I LOVE birds. Adore them. Obsessed with them. I see a vulture on the side of the road and I squeal because they’re so COOL. I plant honeysuckle outside my window to watch hummingbirds. I spend hours looking at bird photos for this blog. In some circles my name is “Auntie Birdie” and in others “Bird Lady.”
And I am strongly against parrots as pets… even though I own one.
She is a rescue, whose previous owners thought it would be fun and cute. When she was a baby, they adored her. Then she started to grow up, and so did her demands. They couldn’t keep up with having jobs and coming home to a screaming toddler every day, knowing that this was the next 40+ years.
So now I own her, but honestly she owns me. I lament every day that she wasn’t born in the wild with a flock. I am twisted into a pretzel trying to keep her engaged and happy, and it’s a full-time job, and it’s never enough. I love her with every beat of my heart, but I would still rather see her living in the wild where she belongs.
There are some days when she’s using her “oh no I’m lost my flock isn’t here” scream intended to travel through the rainforest… Inside my home… When I’m just a room away… I just think about the average person who wants a parrot, and I wish they knew.
They aren’t pets. They aren’t cute little cuddle things that talk. They aren’t the funny, silly things on YouTube.
They are wild animals that are meant to be flying free and foraging in trees and making nests and screaming as loud as they want as much as they want.
I wholly recognize that there are lots of people like me who dedicate much of their life, time, energy, and money to keeping their parrot happy.
But I also know, for a fact, how many parrots suffer. How many rip out their feathers from anxiety and depression and from being unable to cope with the stress of captivity; instead of a flock and an entire forest or plains or mountain, they now depend on you, in your home.

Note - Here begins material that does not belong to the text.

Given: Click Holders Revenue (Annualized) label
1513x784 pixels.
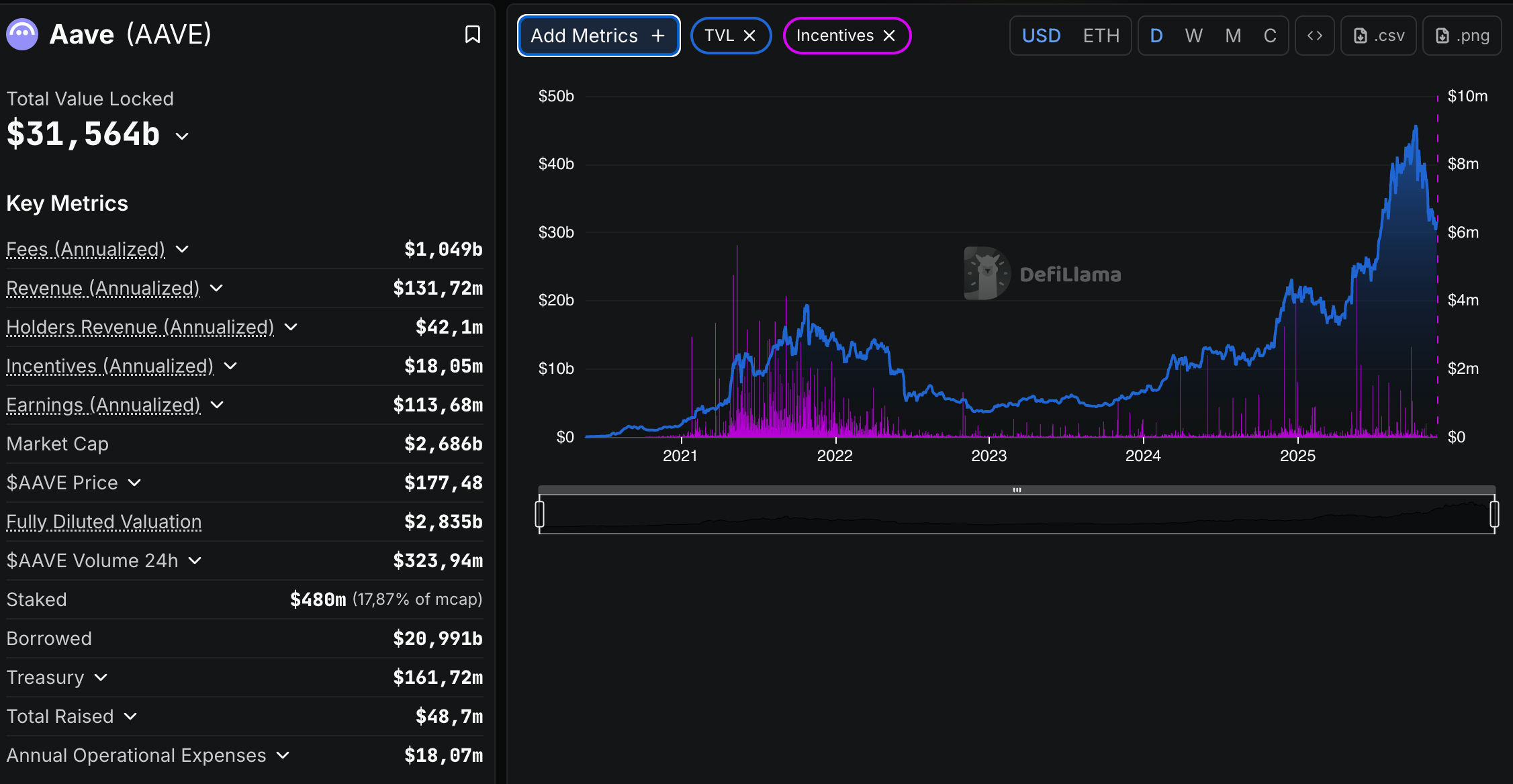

How many parrots are snatched from the wild to be sold as pets. To be forced to live and breed in small cages so their young can be sold as pets.
How many breeders see them as high value items, a market good. There are good breeders, but there are also breeding mills. There are parrots kept in a garage for the sole purpose of breeding. There are parrots who don’t get to fly, to play, to run around.
So if you really want a parrot, ask yourself this.
Are you ready to have a toddler for the rest of your life? Are you ready to be a parent whose child never grows up, never matures? Are you ready to have a pet that you can’t easily board when you go on vacation?
Are you ready to try to be a substitute for an entire flock, to be a substitute for the wonders of the natural world?
There are so many that are suffering. So many surrendered to rescues. Too many. Way, way too many.
Please think VERY CAREFULLY before buying a parrot, and then please still don’t do it.